Uma boca em forma de coração e lábios tão bem pintados que é a primeira coisa que alguém nota quando a conhece. Vamos chamá-la de Dolores porque não faço a mínima ideia do seu nome. Não, não a Lolita do meu livro. Até porque essa Dolores deve chegar perto dos 30 e a minha Lô tem apenas 13.

"[...]Morrendo, morrendo, Lolita Haze,
De ódio e de remorso, estou morrendo.
E torno a erguer o meu punho peludo,
E torno a ouvir você chorar.[...]" Vladimir Nabokov

Unhas bem pintadas e a blusa aberta nos ombros deixando escapar a marquinha de biquini. Peculiar, essa é uma boa palavra para defini-la. Voz fina e delicada, mas ela é o tipo de pessoa abusada que se intromete quando os outros falam e vai baixando a voz para se fingir de inocente. Mas não consegue me enganar. Alta, magra e sem peitos. Mas tem charme. Não sei se fuma.
A Dolores parece com a Amélie Poulain e acho que todo mundo percebeu isso porque uma hora alguém arrumou um motivo pra falar do filme. Eu ri.
Ela olhou pra mim uma ou duas vezes, aqueles olhos com um brilho estranho, brilho de quem pensa já no próximo passo sem nem ter dado o anterior direito.

"[...]Meu carro fraqueja, Dolores Haze,
E o último e longo trecho de estrada é o mais duro,
E eu tombarei onde as ervas daninhas apodrecem,
E o resto é corrupção e refulgir de estrelas.[...]" Vladimir Nabokov

Acho que a Dolores sabe escrever, muito bem, aliás. Mas ela não deve saber brincar com as palavras como eu e isso ela deve ter percebido nas duas vezes em que me olhou. Sentiu. Duvido que depois disso se aproxime de mim. Uma pena!

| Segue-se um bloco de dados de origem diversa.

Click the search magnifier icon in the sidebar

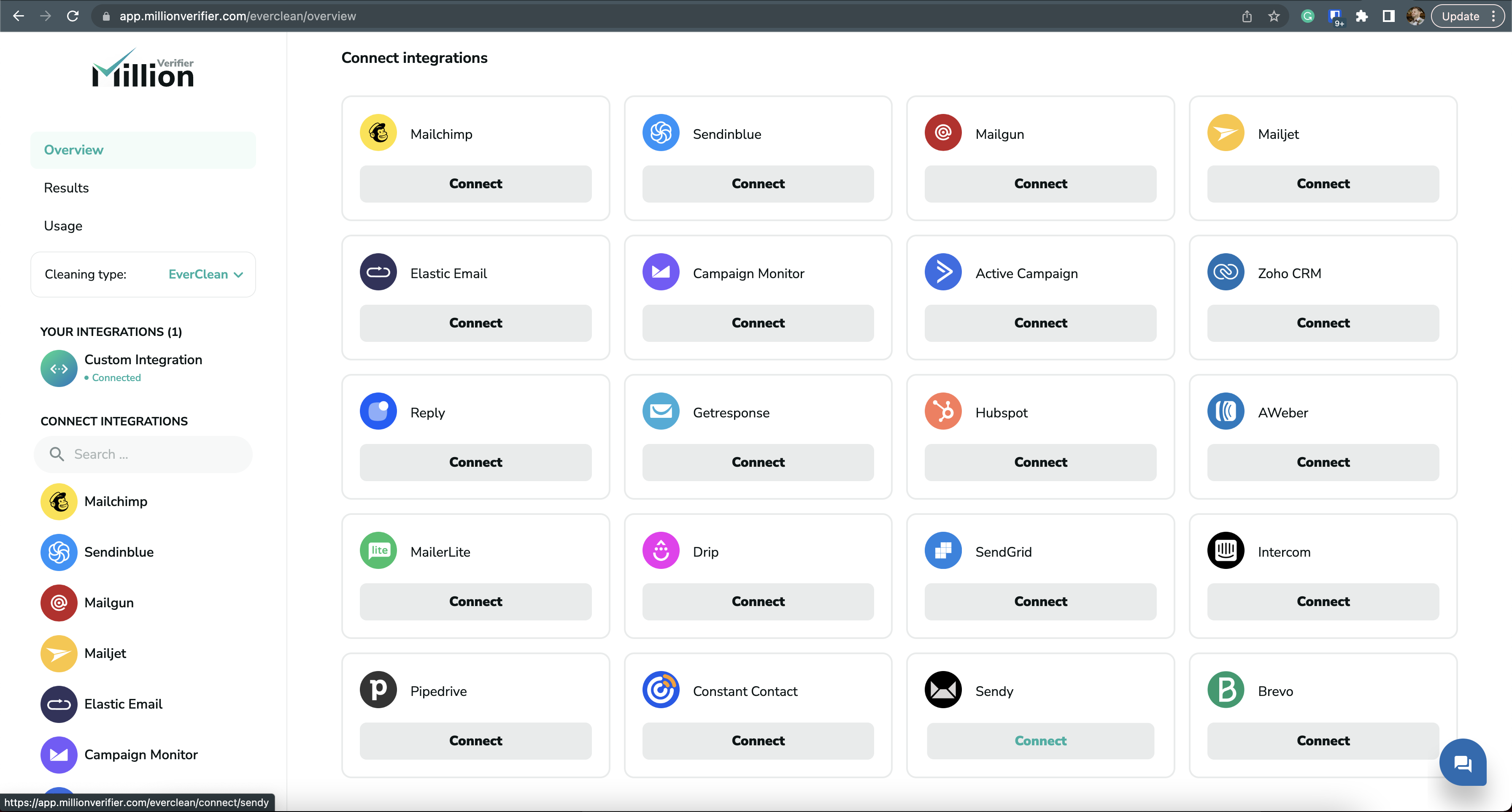(x=57, y=454)
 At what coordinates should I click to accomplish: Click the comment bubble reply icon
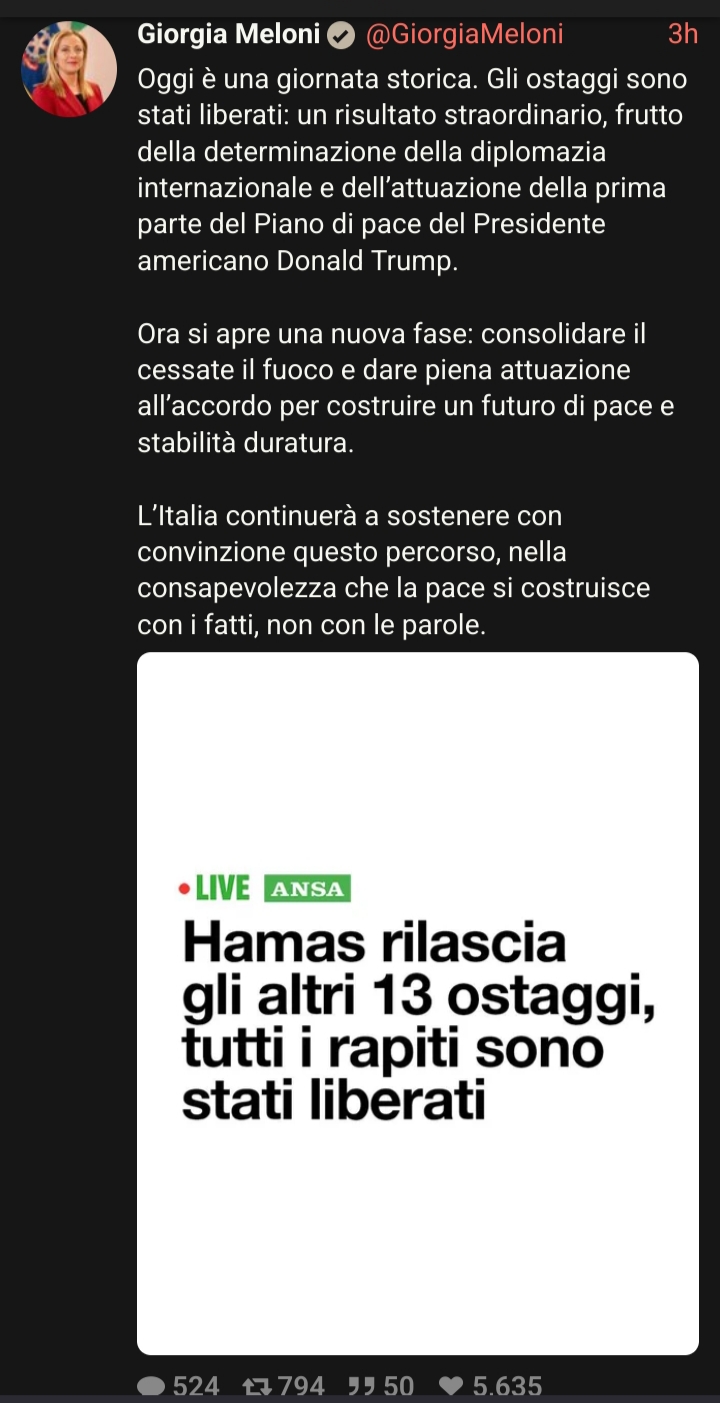152,1386
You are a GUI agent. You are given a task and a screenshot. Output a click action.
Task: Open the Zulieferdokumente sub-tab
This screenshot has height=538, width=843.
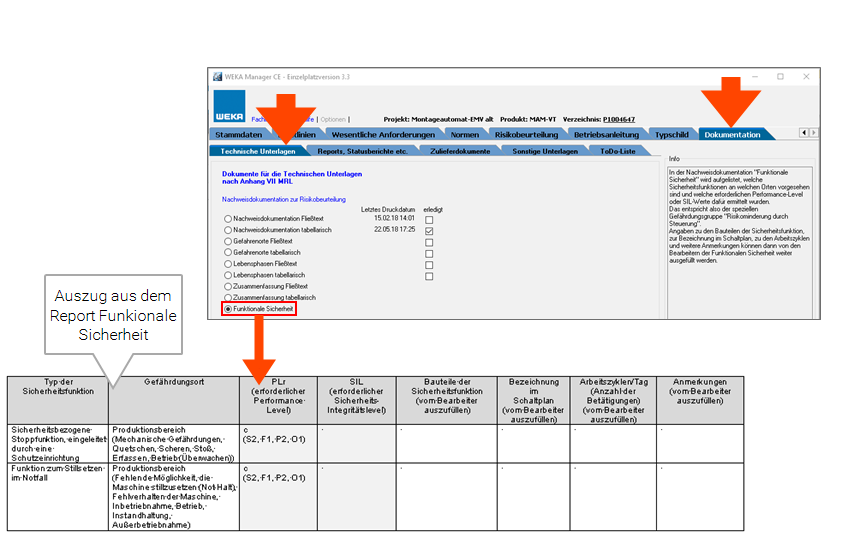[460, 151]
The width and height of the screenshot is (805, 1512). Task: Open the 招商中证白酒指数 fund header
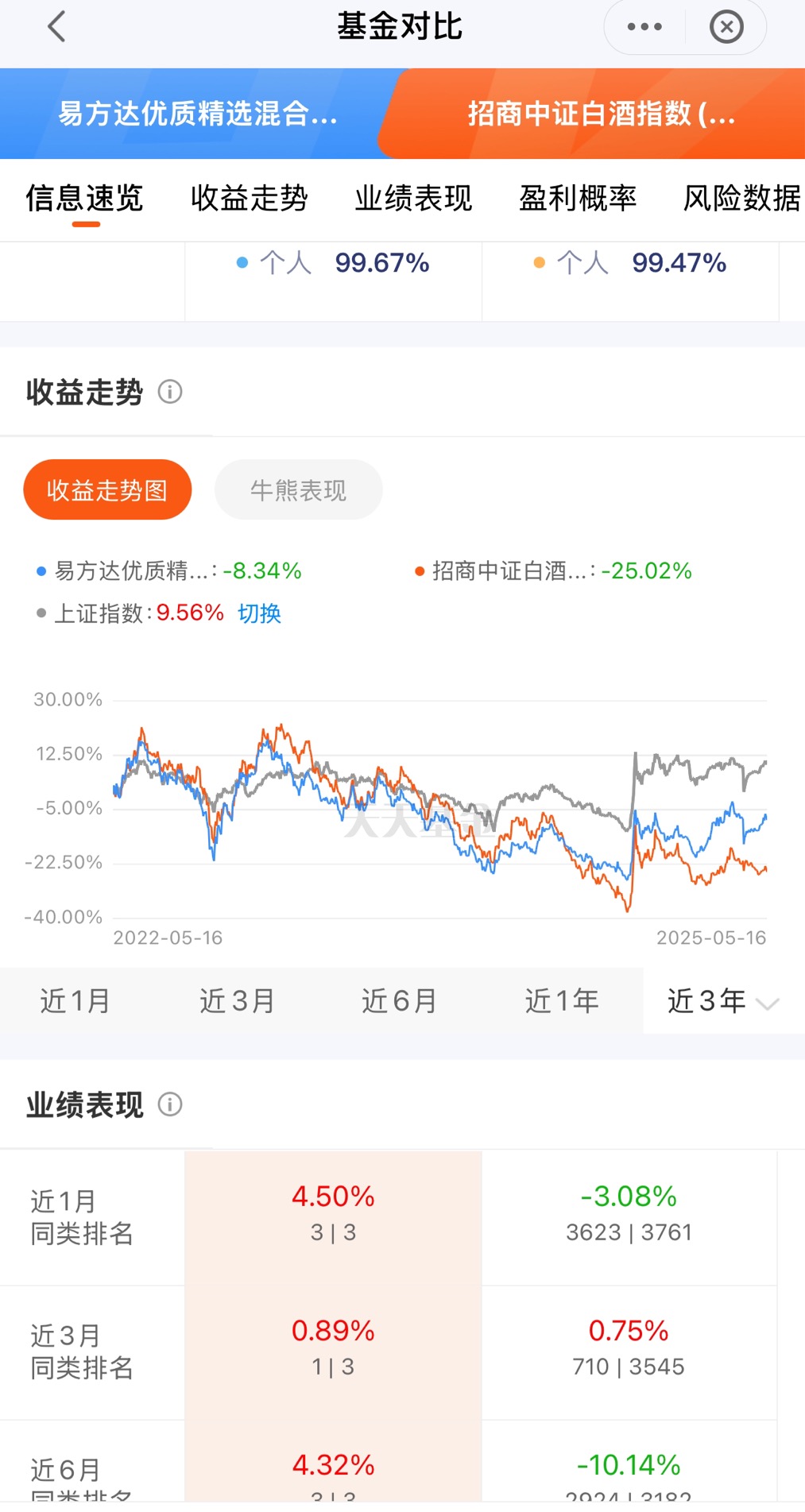click(x=602, y=114)
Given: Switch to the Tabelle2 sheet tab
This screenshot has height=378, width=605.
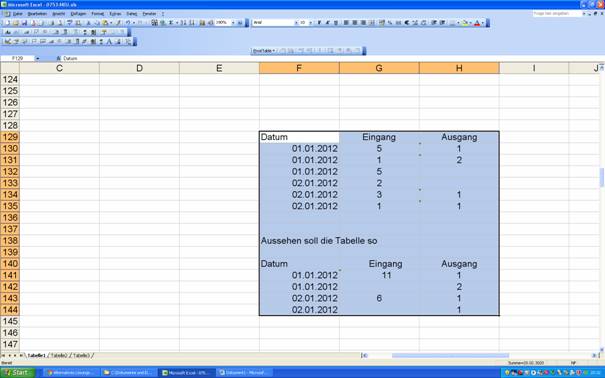Looking at the screenshot, I should pyautogui.click(x=59, y=355).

quarta-feira, 3 de março de 2010


"Se eu tivesse que me esforçar para te escrever ia ficar tão triste." Lispector

Ela era a minha menina. Tantas vezes eu tive vontade de pegá-la no colo e fazê-la dormir e dizer pra ela não usar lápis porque ficava vulgar. E as suas bochechas tão rosadas dignas de uma mordida. Foi, agora, a minha maior decepção. Não que ela tenha culpa, a culpada sou eu. Expectativas demasiadas em cima de uma sólida amizade. Mas dela eu jamais esperei isolamento depois que ela encontrasse o amor.
A minha arquiteta de óculos rosa agora não é mais minha. E já não temos mais a intimidade de conversar e chorar e de eu tirar o casaco e emprestar pra ela quando a noite se fizer fria.
Morre alguma coisa em três meses em que o contato é escasso e não se tem acesso ao brilho dos olhos. Talvez essa tenha sido a coisa que mais doeu em mim.
Nossos sonhos borrados com têmpera numa folha peso 60 se foram.
Nossos melhores dias com o céu azul e sem nuvens também se foram.
Há uma melancolia e um fio de distanciamento que nos separa. E mesmo que os finais de semana se moldem para fazer reviver a minha menina, vai faltar, vai faltar a cor que sempre foi crucial.
Da menina eu tenho os seus desenhos no meu mural e a música que ouvíamos juntas no mp3.
Dói, mas o que eu posso fazer? Perdi-a pra um amor, talvez um amor maior ou um amor que se diz maior.
Mas em mim ela sempre vai estar, talvez não intensamente como antes, mas lá, lá no fundo.


terça-feira, 2 de março de 2010

As faces de uma maldita instabilidade. Pragmático. A sensação de quando caía era a mesma sensação de quando levantava. O ócio estampado nos olhos, esperando o próximo passo do ciclo.
Nu e a mercê de uma lucidez tão pura que chegava na loucura. Existia só um caminho e nele tudo se encontrava, você não podia separar abstinência de tentação.
Nu e corroendo a própria mente no escuro, sem saber que o que corroía lhe pertencia de fato.
De um grito escapava o desejo de silêncio. Das lágrimas brotava o desejo da seca. Incredulidade do destino. Ah, o destino.
Dói a cabeça nessa melancolia sem fim. Afunda, afoga e revive. Revive porque renascer está longe de acontecer.


A loucura tinha muitas portas de entradas mas tão poucas de saída.